Your February 18th interview with Salon.com includes the following passage:
“The Bush administration has a long-standing policy that it doesn’t engage with terrorists or dictators. Is there a time when the United States should?
Absolutely. I’m with Barack on this. But it’s not indefinite. Barack’s point is you don’t treat meeting with America as if it’s in and of itself some great reward. It doesn’t buy the other side anything. In fact, today it hurts a lot of people to be in business with the United States. So what you do is you meet in order to achieve things. You meet in order to know your foe, if it’s a foe. You meet in order to get international wind at your back so that America is not seen as the problem — [Iranian President Mahmoud] Ahmadinejad is the problem. You meet because you want to stop lumping together the unlike — al-Qaida, Hamas, Iran, Iraq.”
Your response to this question represents perhaps the single element of Obama’s platform that is most abhorrent to many voters who have rejected all possibility of supporting him. I respectfully ask that you elaborate upon what you said here, given the weight this issue holds for many Americans.
A) You mention that an Obama administration would not only be open to engaging with dictators, but also with terrorists. Would you mind naming some of the terrorists you would be advising that Obama meet? Do you wish that he meets with Haniyeh? Bin Laden?
B) You mention that “you meet in order to know your foe, if it’s a foe.” I am not sure what you are saying here – you either wish to 1) meet with terrorists and dictators so as to “know them”, or 2) meet with terrorists and dictators so as to determine if they are, indeed, your foe.
If you intended the former, what is it you wish to know regarding the intents and motives of, say, Hamas and Al Qaeda? Have they not been clear?
If you intended the latter, what information do you need to receive from any terrorist entity or dictator to further determine if it is a foe? If an entity has committed acts of terror, or has established itself as a dictatorship, are you implying that you would advise consideration of the possibility that this entity could be considered a US ally?
C) You mention that “you don’t treat meeting with America as if it’s in and of itself some great reward. It doesn’t buy the other side anything. In fact, today it hurts a lot of people to be in business with the United States.”
Can you name some of the entities which would change their relationship with any other entity based upon their meeting with the US? The only ones I can think of are currently designated terrorist groups or dictatorships. Or are Vladimir Putin.
Are you advising that a President Obama, prior to meeting with a terrorist or dictator, somehow negate the concept that establishing relations with the US is “some great reward”, because the US should be concerned that said terrorist or dictator will lose his or her standing among other terrorists or dictators? Why should this be a concern to the US?
And how, exactly, would you advise President Obama establish that meeting with the US is no “great reward”?

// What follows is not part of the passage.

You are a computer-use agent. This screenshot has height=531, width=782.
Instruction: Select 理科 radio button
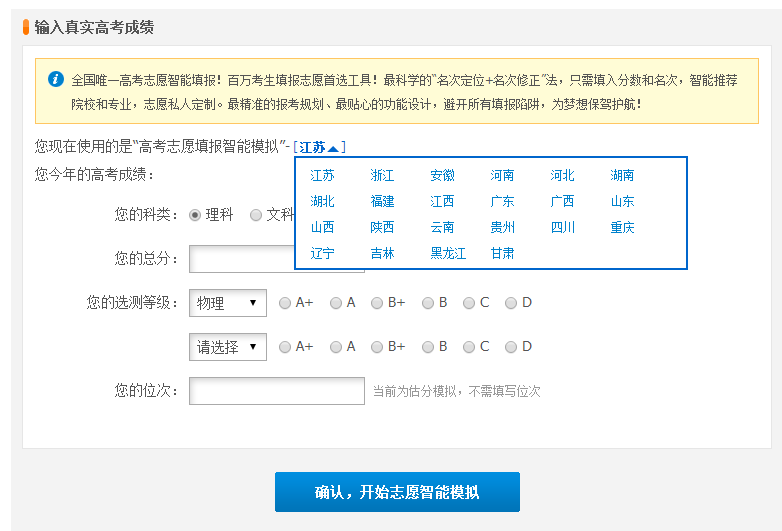click(195, 214)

D) You mention that “You meet because you want to stop lumping together the unlike — al-Qaida, Hamas, Iran, Iraq.” Are you implying that you would establish a hierarchy wherein one terrorist or dictatorship is more deserving of a meeting with the US than another? If so, what would be your criteria?
Al-Qaida wishes to establish a worldwide Islamic caliphate governed by the Koran. Hamas wishes to annihilate Israel so that they may establish a state governed by the Koran. Iran is a state enforcing brutal human rights abuses, with the goal being a state most closely aligned with the teachings of the Koran. You refer to these entities as the “unlike”.
Why are you looking to examine any possible differences between these terrorist groups and dictatorships, without first examining the similarity of which they scream at the top of their lungs?